* **WRITTEN PROBLEM**: Rewrite the lines from the one containing "The height and" up to and including the one containing "Action: point(1309,72)", replacing "puzzle piece icon" with "toolbar button" and changing nothing else. Give only those lines, and leave the pictures out.

* **PROVIDED RECORDS**:

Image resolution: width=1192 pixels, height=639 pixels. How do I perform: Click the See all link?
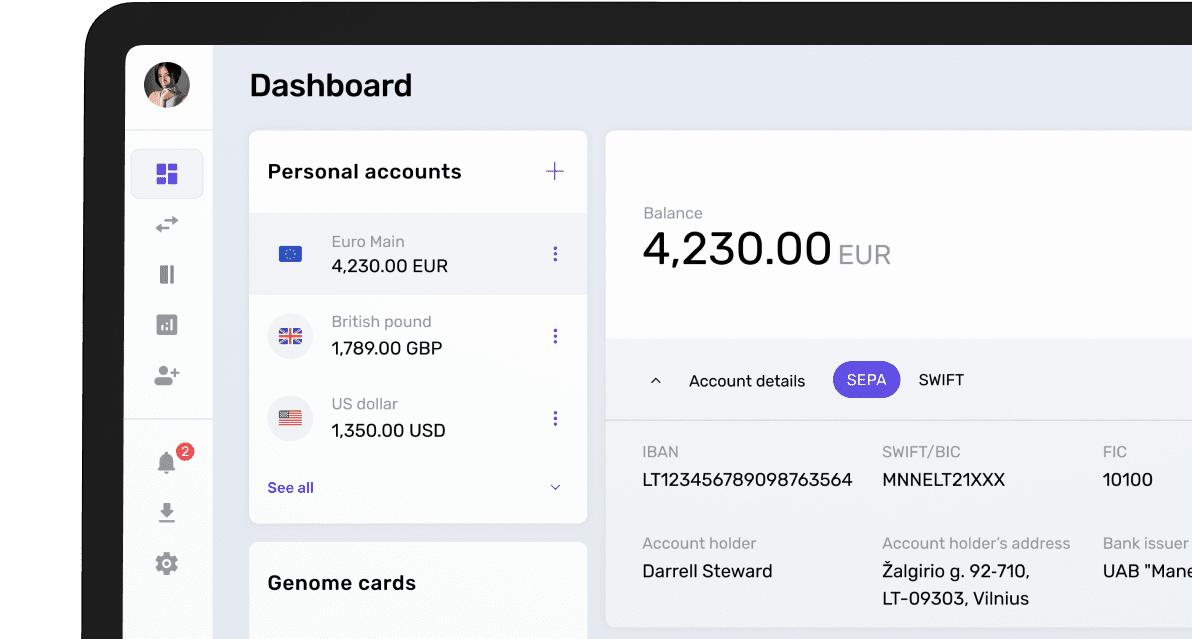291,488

...

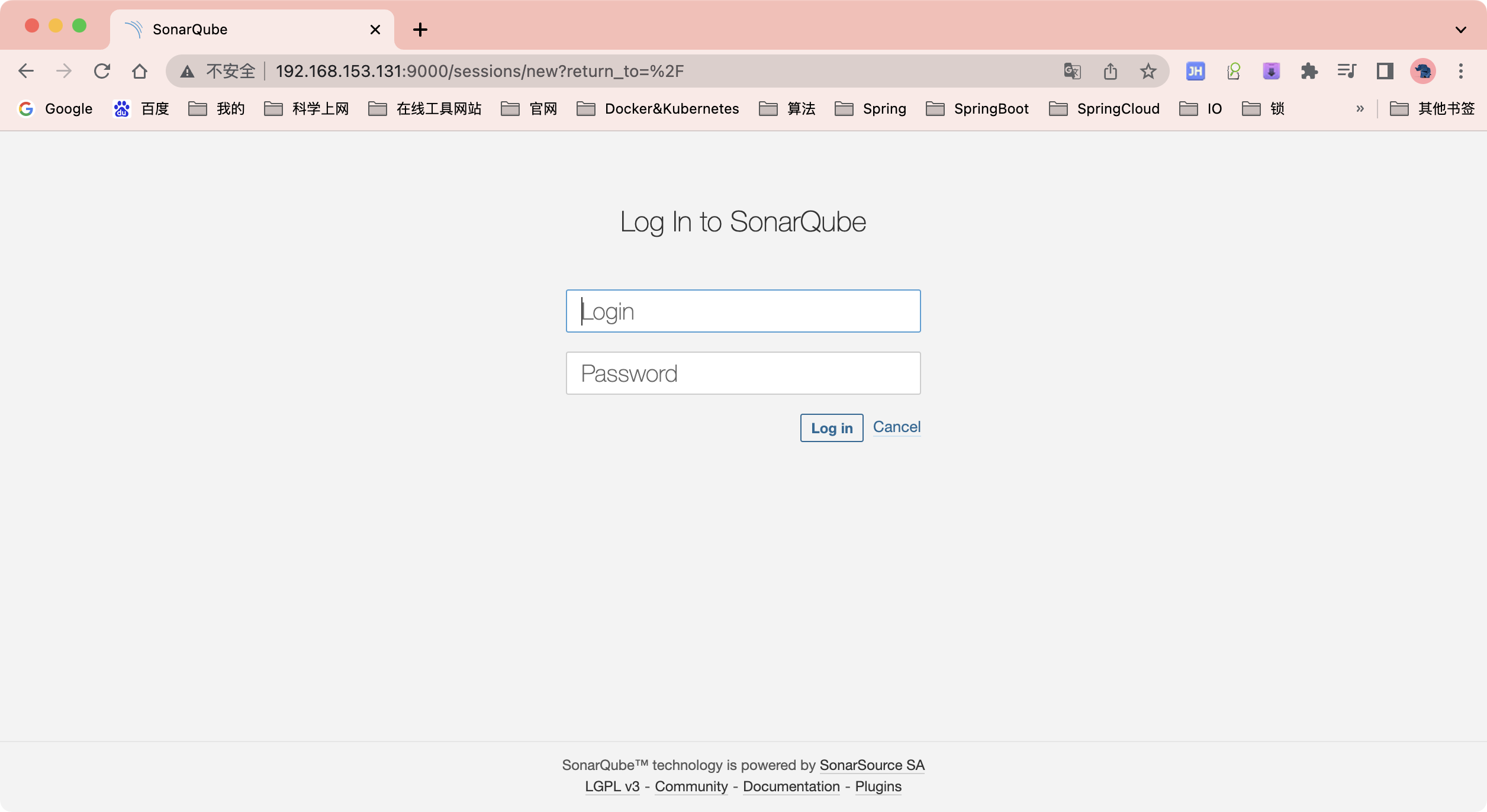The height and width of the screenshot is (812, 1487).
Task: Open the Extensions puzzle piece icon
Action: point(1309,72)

* **EXERCISE ANSWER**:
The height and width of the screenshot is (812, 1487).
Task: Open the Extensions toolbar button
Action: point(1309,72)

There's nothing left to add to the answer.